Таонга уже раскрыла рот, чтобы ответить, когда вдруг послышался переливчатый звон колокольчика. Она вздрогнула, и все взгляды устремились на неё. Таонга сглотнула, с усилием произнесла:
– Я сейчас… сброшу вызов… – и потянулась к небольшой крокодиловой сумочке, висящей у неё на боку.
От Замиль не укрылась растерянность на её лице. Либо она действительно совершенно не ожидала этого звонка, либо играет лучше, чем от неё можно было ожидать. Не укрылось её замешательство и от Стефано.
– Знаешь, мне кажется, тебе лучше ответить на этот звонок, – сказал он, когда Таонга наконец нащупала наладонник и подхватила его в свои пухлые пальцы с окрашенными сиреневым ногтями.
– Неизвестный номер, – проговорила она растерянно.
Её указательный палец замер над экраном, словно она всё ещё думала, сбросить ли вызов.
– Если она возьмёт, человек может узнать, где она находится, – подала голос Замиль, но Стефано лишь раздражённо потряс головой.
– Иисусе, да мы посреди порта на катере с номером Марсалы, неужели ты думаешь, что тот, кому было надо…
Он не договорил – колебавшаяся Таонга наконец решилась и клацнула «ответить», поднося аппарат к уху. Оттуда донеслась неразборчивая гортанная речь.
– Да, я знаю его, – проговорила Таонга в трубку по-арабски, – я… что? Когда? Где?!
При этих словах Замиль обдало холодом, не от самих слов, а от тона, которым они были сказаны, от того, как исказилось лицо Таонги – теперь на нём был написан неподдельный страх и какое-то сложно передаваемое чувство. Она сжала корпус наладонника так, что кончики её пальцев побелели. Из динамика долетали звуки, напоминающие гневное жужжание, а слушавшая их Таонга менялась в лице. Замиль невольно подумала, что её можно было бы назвать бледной, если бы не чернота её кожи, но не успела ответить себе, как одно сочетается с другим.

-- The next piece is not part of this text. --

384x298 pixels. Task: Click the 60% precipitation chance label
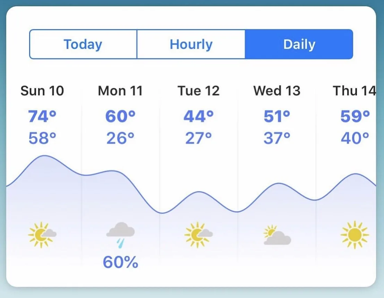click(x=120, y=262)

Таонга ударила ногтем по экрану, прекращая разговор, положила, почти выронила наладонник на столик и закрыла лицо руками.
–
Он не договорил – Таонга опустила руки и посмотрела на него. Замиль ясно видела, как дрожали её губы.
– В Салаха стреляли, – тихо сказала она, – здесь, в порту. Он ранен, но жив. Они не знают, куда его теперь… набрали меня, потому что мой номер был последний…
Она не договорила и поднялась. Замиль слышала, как где-то сбоку от неё тихо ахнула Джайда.
– Я бегу к ним… Это не очень далеко отсюда, они сказали, что вызвали скорую, но какие тут скорые в Хергле…
– Подожди! – Стефано вскинул руку. – Звонил-то тебе кто?
– Там были люди, они спугнули убийцу и затащили Салаха в магазин, – Таонга ответила безжизненным голосом, пытаясь попасть наладонником в сумочку, – я бегу к ним, сейчас же.
Она дёрнулась к выходу, но голос Стефано догнал её, ударив в плечи как хлыст:
– Подожди! Если тоже хочешь жить! Мы пойдём все вместе!
Вот ведь как бывает. Когда раскалённое шило проткнуло его ниже плеча, он успел подумать «пришёл мой конец». Как ни странно, оказалось, что, даже захлёбываясь криком и корчась от дикой боли, думать о чём-то можно. Не слишком о многом, впрочем. И мысль была всего одна – пришёл мой конец.